A educação complexa não se
conformaria no trabalho pensando no processo de produção para a troca, seria
muito mais coerente pensar a utilidade que o produto desse mesmo processo
possui para as necessidades humanas.
É a partir da ideia de acumulação
que o capitalismo torna-se uma ameaça à educação. A concentração dos meios de
produção pressupõe dominação de um grupo sobre outro: os grupos que detém os
meios de produção estão mais aptos a compreender a realidade com mais facilidade
do que aqueles que desconhecem esses mesmos meios, daí, os detentores dos meios
de produção estão em situação de privilégio e podem alienar as condições de
trabalho dos seus subalternos (MARX, 1996).
“É um produto da divisão
manufatureira do trabalho opor-lhes as forças intelectuais do processo material
de produção como propriedade alheia e poder que os domina” (MARX, 1996, p.475)

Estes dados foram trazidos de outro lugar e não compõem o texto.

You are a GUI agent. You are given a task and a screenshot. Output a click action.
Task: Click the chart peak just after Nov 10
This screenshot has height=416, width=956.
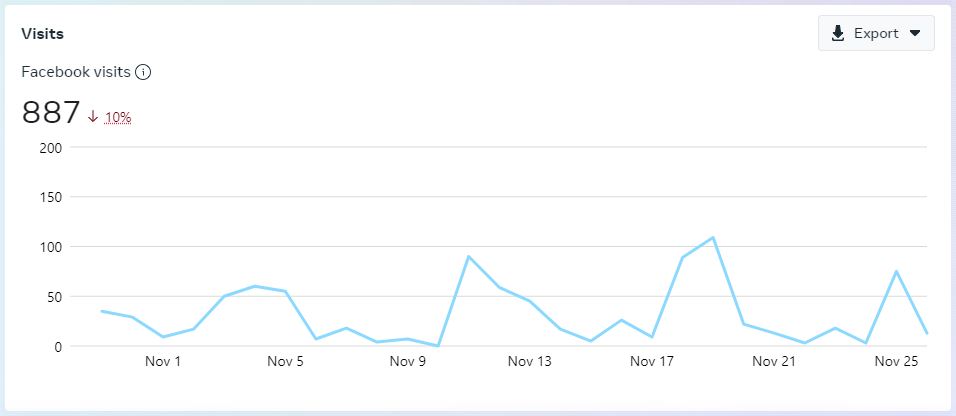tap(469, 257)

– criam-se funções específicas que requerem forças de trabalho específicas, o
que culmina para extinguir o ambiente democrático. Separa-se teoria e prática,
quando na verdade toda teoria (atividade intelectual) pressupõe uma prática
(atividade mecânica) ou baseou-se em práticas para ser pensada e a prática
provém de uma teoria ou a possibilita; elas estão inter-relacionadas e inseparáveis.
As especializações ranqueiam os saberes, não auxiliando na construção de um
ambiente aberto a todos, não considera todas as participações com peso de
decisão igual por classifica-los e restringir sua participação ao espaço ao
qual foram destinados pela classificação.
Passa-se a conhecer cada vez
menos as condições de produção do mundo material e a considerar natural o que
antes era explicado por uma etapa dos meios de produção. A naturalização das
coisas, por conseguinte, é trabalhada pela inculcação de ideias que tendem a
alienar o trabalhador, que alienado, desconhece os meios de produção
necessários para compreender a totalidade ou complexidade de seu trabalho.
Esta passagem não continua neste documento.